You need to search for these secrets in each world, as Weaving Tides is quite linear. There is no backtracking. If you miss any secrets in an area, you have missed them for good on that playthrough. One lovely and cool addition to the game is you can pet the dragon and give it some loving.
Visuals and Controls
Visually Weaving Tides hits the spot with its woven worlds. The aesthetics of the game are very realistic to what they represent. With a colourful cast of characters and fully hand-painted portraits and a captivating musical score.

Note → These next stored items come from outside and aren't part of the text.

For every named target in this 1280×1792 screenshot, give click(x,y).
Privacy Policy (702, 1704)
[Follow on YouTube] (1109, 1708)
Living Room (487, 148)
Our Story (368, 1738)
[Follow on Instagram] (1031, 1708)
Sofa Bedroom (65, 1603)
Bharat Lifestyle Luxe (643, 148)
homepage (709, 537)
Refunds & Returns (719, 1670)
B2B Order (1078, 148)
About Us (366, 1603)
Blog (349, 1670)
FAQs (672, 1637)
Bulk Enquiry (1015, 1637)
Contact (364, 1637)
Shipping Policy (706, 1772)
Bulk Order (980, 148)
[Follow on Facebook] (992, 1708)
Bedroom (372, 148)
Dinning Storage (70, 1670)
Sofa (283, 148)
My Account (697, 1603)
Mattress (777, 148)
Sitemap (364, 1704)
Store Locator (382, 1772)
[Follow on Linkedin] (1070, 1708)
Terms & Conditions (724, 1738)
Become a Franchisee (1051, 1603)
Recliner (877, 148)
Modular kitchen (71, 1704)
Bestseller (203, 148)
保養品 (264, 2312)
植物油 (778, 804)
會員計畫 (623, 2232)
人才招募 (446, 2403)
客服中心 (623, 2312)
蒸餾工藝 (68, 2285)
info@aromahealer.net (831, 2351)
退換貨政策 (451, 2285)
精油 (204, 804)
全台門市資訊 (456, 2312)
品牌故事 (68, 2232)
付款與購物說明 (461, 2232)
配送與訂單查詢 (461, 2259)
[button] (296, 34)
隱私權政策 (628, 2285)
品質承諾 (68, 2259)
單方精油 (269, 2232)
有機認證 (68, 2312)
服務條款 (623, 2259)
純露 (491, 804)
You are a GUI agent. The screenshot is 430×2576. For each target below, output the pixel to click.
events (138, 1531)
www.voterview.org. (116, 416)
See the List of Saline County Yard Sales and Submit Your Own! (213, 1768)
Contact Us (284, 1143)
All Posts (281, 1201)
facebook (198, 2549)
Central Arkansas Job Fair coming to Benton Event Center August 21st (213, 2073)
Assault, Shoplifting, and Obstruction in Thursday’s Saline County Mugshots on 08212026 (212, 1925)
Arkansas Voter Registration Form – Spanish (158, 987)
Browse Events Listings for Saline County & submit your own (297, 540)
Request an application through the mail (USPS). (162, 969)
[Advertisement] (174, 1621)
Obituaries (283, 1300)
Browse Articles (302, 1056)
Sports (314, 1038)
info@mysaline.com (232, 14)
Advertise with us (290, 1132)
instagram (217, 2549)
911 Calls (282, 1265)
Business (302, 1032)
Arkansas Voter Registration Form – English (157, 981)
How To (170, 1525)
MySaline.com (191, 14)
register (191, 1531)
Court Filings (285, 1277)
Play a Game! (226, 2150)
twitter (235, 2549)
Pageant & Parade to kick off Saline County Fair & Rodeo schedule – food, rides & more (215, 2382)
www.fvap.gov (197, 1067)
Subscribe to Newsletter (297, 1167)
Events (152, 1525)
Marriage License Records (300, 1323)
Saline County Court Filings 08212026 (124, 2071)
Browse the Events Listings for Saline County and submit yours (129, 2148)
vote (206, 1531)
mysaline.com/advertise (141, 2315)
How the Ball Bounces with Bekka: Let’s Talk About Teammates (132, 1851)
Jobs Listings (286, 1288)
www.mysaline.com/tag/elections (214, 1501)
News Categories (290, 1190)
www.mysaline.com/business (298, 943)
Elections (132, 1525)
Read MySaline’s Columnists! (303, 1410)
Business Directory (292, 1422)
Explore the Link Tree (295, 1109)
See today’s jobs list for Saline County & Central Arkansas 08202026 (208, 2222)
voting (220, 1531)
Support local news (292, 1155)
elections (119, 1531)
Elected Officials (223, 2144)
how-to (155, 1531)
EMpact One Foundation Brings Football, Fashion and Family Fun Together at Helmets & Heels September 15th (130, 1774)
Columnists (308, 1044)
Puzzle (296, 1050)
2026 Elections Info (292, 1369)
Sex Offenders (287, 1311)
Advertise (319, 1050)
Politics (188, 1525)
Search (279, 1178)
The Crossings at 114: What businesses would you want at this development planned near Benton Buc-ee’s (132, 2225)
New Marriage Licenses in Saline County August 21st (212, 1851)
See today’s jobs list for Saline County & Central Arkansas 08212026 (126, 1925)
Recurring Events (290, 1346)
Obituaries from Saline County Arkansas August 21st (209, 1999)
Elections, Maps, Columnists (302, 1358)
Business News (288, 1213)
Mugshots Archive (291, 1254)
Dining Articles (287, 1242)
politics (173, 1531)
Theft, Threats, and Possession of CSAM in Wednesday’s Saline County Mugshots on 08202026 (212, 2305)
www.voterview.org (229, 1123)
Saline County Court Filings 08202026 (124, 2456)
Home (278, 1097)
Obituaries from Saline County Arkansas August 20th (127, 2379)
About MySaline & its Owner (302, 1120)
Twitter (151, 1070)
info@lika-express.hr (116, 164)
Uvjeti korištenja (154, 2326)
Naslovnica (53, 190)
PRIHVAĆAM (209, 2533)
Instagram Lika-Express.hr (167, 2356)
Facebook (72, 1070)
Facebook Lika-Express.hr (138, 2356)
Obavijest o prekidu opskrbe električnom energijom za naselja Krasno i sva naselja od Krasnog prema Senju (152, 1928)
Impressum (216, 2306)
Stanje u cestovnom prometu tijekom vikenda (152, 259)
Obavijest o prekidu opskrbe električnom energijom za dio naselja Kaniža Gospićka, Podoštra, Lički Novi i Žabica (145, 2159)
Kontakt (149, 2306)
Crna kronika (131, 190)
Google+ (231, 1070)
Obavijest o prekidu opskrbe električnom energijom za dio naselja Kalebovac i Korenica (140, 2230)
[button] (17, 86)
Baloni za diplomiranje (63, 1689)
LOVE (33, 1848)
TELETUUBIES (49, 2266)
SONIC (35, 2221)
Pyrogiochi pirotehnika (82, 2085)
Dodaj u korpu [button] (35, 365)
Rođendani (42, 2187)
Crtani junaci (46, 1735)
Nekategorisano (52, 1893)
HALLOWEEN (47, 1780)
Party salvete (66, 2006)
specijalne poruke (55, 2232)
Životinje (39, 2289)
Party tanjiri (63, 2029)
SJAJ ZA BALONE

Controlled fully with a controller on Steam which, for the most part, feels fine, especially the weaving which is done really well. Unfortunately, I found the UI and the menu to be a little fiddly, but that doesn’t interrupt the gameplay.
Weaving Tides is a charming single-player adventure set in a world of magic, textile and dragons. The weaving and embroidery angle is fantastic, it feels like a fresh and smart way to create an adventure game. Repairing the world by stitching down enemies or floating woolly sheep and dashing through piles of cushions is very satisfying! And best of all, you can pet the dragons!